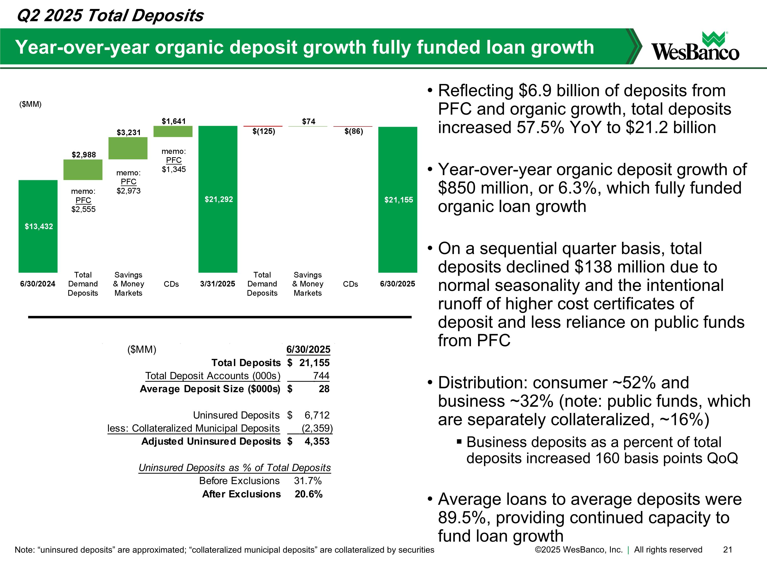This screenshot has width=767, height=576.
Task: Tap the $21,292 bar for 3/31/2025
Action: tap(218, 199)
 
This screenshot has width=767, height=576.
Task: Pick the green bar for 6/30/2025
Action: tap(398, 200)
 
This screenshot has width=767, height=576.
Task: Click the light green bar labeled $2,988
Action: tap(83, 169)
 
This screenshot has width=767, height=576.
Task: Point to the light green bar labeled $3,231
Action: tap(128, 148)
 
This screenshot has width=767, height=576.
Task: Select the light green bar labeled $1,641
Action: tap(173, 132)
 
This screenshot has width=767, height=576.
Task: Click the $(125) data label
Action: tap(264, 131)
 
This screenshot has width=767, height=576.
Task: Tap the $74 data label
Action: tap(309, 121)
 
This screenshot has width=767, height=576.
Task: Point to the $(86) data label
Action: tap(354, 131)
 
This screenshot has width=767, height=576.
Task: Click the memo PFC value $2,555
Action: tap(83, 209)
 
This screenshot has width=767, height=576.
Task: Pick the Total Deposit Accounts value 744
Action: tap(321, 376)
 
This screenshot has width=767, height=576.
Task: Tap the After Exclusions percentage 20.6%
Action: tap(309, 494)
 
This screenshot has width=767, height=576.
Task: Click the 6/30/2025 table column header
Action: tap(308, 349)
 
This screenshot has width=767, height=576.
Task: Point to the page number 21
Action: tap(727, 550)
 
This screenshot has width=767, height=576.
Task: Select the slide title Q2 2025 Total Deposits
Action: tap(110, 16)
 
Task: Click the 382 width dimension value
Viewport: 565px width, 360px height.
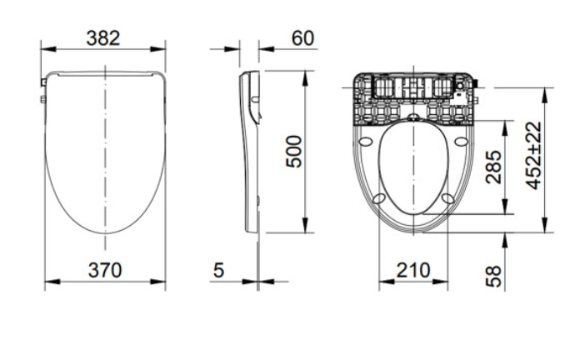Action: [103, 38]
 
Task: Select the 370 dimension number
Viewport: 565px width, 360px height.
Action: [105, 270]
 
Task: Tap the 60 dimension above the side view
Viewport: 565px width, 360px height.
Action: [303, 38]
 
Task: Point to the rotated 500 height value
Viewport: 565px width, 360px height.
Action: [293, 152]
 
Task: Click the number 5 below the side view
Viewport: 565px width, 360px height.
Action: [218, 270]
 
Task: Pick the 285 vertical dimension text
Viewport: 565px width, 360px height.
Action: [493, 168]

--

Reproduce the items from the start through the line containing "Action: [303, 38]", requests included, shifting every coordinate in the answers by adding 53. Leave out the pictures.

This screenshot has width=767, height=576.
Task: Tap the $21,292 bar for 3/31/2025
Action: tap(271, 252)
 
This screenshot has width=767, height=576.
Task: Pick the green bar for 6/30/2025
Action: tap(451, 253)
 
This screenshot has width=767, height=576.
Task: Click the light green bar labeled $2,988
Action: tap(136, 222)
 
This screenshot has width=767, height=576.
Task: Point to the light green bar labeled $3,231
Action: tap(181, 201)
 
This screenshot has width=767, height=576.
Task: Select the light green bar labeled $1,641
Action: tap(226, 185)
 
This screenshot has width=767, height=576.
Task: Click the $(125) data label
Action: tap(317, 184)
 
This screenshot has width=767, height=576.
Task: Tap the $74 data label
Action: tap(362, 174)
 
This screenshot has width=767, height=576.
Task: Point to the $(86) data label
Action: tap(407, 184)
 
This screenshot has width=767, height=576.
Task: Click the memo PFC value $2,555
Action: tap(136, 262)
 
This screenshot has width=767, height=576.
Task: Pick the Total Deposit Accounts value 744
Action: tap(374, 429)
 
This screenshot has width=767, height=576.
Task: Tap the After Exclusions percentage 20.6%
Action: tap(362, 547)
 
This screenshot has width=767, height=576.
Task: Click the 6/30/2025 table column header
Action: tap(361, 402)
 
This screenshot has width=767, height=576.
Task: Point to the page number 21
Action: tap(780, 603)
 
This screenshot has width=767, height=576.
Task: Select the slide title Q2 2025 Total Deposits
Action: tap(163, 69)
 
Task: Click the 382 width dimension value
Viewport: 565px width, 360px height.
Action: [156, 91]
 
Task: Select the 370 dimension number
Viewport: 565px width, 360px height.
Action: [158, 323]
 
Task: Tap the 60 dimension above the side view
Viewport: 565px width, 360px height.
Action: [356, 91]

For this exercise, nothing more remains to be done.